Menos conocido, sin embargo, es el caso que hoy nos ocupa. Se trata del vate nicaragüense Rubén Darío, padre del modernismo hispánico y autor, entre otros muchos libros de poesía y prosa sin duda más conocidos y celebrados, del libro de semblanzas literarias titulado Los raros.
Publicado originalmente en 1896 (hace ahora ciento veinte años), Los raros reúne a un conjunto de escritores excéntricos que Darío y su gusto exquisito se habían propuesto difundir entre los lectores de la época. Paul Verlaine, Leconte de Lisle, el citado Lautréamont, Max Nordeau, Léon Bloy, Villiers de l’Isle Adam, Rachilde, Jean Moréas, Edgar Allan Poe, Henrik Ibsen, José Martí, Eugenio de Castro, Fra Domenico Cavalca, Eduardo Dubus, George d’Esparbés, Augusto de Armas, Jean Richepin, Laurent Tailhade, Teodoro Hannon… son los diecinueve nombres que componen la primera alineación del libro, aparecido por vez primera en la Tipografía La Vasconia de Buenos Aires. No será hasta 1905, con la segunda edición, impresa ya en Barcelona, cuando entren a formar parte del club otros dos autores: Camille Mauclair y Paul Adam.

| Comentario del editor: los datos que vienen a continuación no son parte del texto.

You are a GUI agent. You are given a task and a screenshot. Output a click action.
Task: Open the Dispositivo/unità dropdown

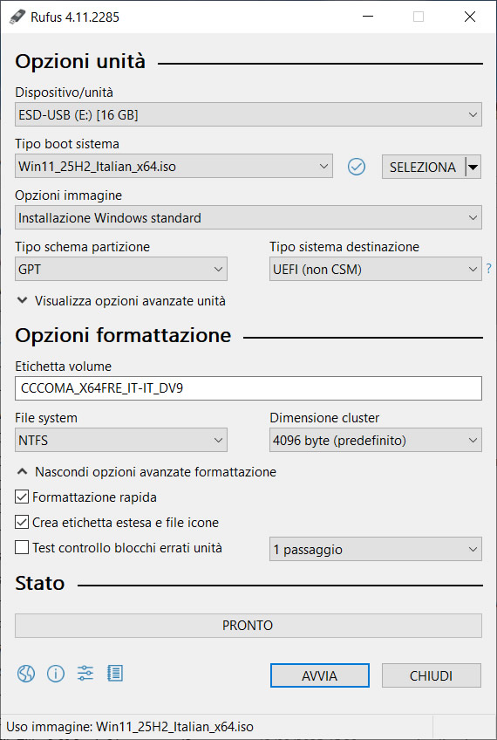(249, 114)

Como cualquier idiota puede advertir, el elenco es notablemente afrancesado y de aplastante mayoría simbolista, inclinación por la que en gran medida debemos al gran Darío su profunda renovación de la literatura escrita en español. No es menos importante (quién sabe si más) destacar la presencia de una “rara” como Marguerite Vallette-Eymery, más conocida como Rachilde: novelista, ensayista, “pornógrafa” (Jules Barbey d’Aurevilly) y editora del célebre e influyente Mercure de France.
Estos retratos de autores (en su mayoría contemporáneos de Darío), están escritos con una prosa poética y un lenguaje complejo que oscila entre la crítica literaria y el género de la semblanza, aunque el alto grado de lirismo, pasión y erudición que Darío imprime en ellos los eleva por encima de cualquier documento biográfico o historiográfico al uso.

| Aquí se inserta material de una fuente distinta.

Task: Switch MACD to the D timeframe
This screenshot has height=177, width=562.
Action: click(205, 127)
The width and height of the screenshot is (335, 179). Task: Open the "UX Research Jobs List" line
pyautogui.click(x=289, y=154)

Cuando en 1893 Darío vuelve de París, se instala en la capital argentina y da inicio a una serie de semblanzas de escritores que vendrán publicadas en el diario La Nación. Es entonces cuando se empieza a gestar el libro que hará de Villiers de l’Isle-Adam un “un excelente mal poeta”, de E. Allan Poe “uno de esos divinos semilocos necesarios para el progreso humano” y de Leconte de Lisle un “pontífice del Parnaso”.
Con pinceladas románticas, parnasianas, decadentes y simbolistas, Rubén Darío diseña su propio autorretrato proyectándose en la poesía y en la valentía de los otros. Igual que Gombrowicz, muchos años después, condensará su propia reflexión a través del pensamiento de las grandes figuras filosóficas de la modernidad, en Los raros Darío nos lega su propia visión de la literatura (y de la vida) decantándola a través de los cuerpos poéticos y las vivencias arriesgadas de algunos de los más grandes morfinómanos, sadistas, católicos, poetas, cuentistas y malditos que ha dado la historia de la literatura.

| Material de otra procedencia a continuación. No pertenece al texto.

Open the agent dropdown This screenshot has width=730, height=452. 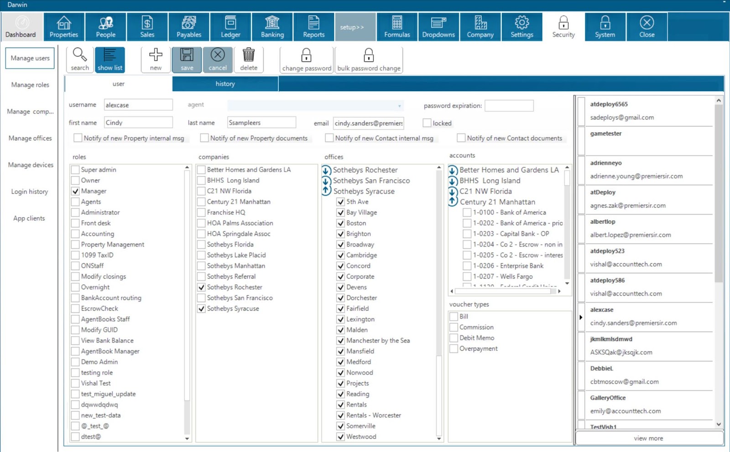tap(399, 106)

La pregunta que al leer esta hermosa colección de prosas nos sobresalta no atañe al rigor o a la legitimad de la selección dariana, sino que apunta, directamente, hacia el centro de nuestra propia diana: ¿qué es lo raro? ¿quiénes son los raros? ¿quiénes son nuestros raros?
***
Hasta donde he podido –y querido– indagar, Los raros circulan, además de entre tabernas, sótanos, fumaderos y demás tugurios, en una edición de 2011 de la editorial Losada y en una recientísima y hermosa edición de Wunderkammer, 2016, que incluye el prólogo de Pere Gimferrer a su obra igualmente titulada Los raros (1985).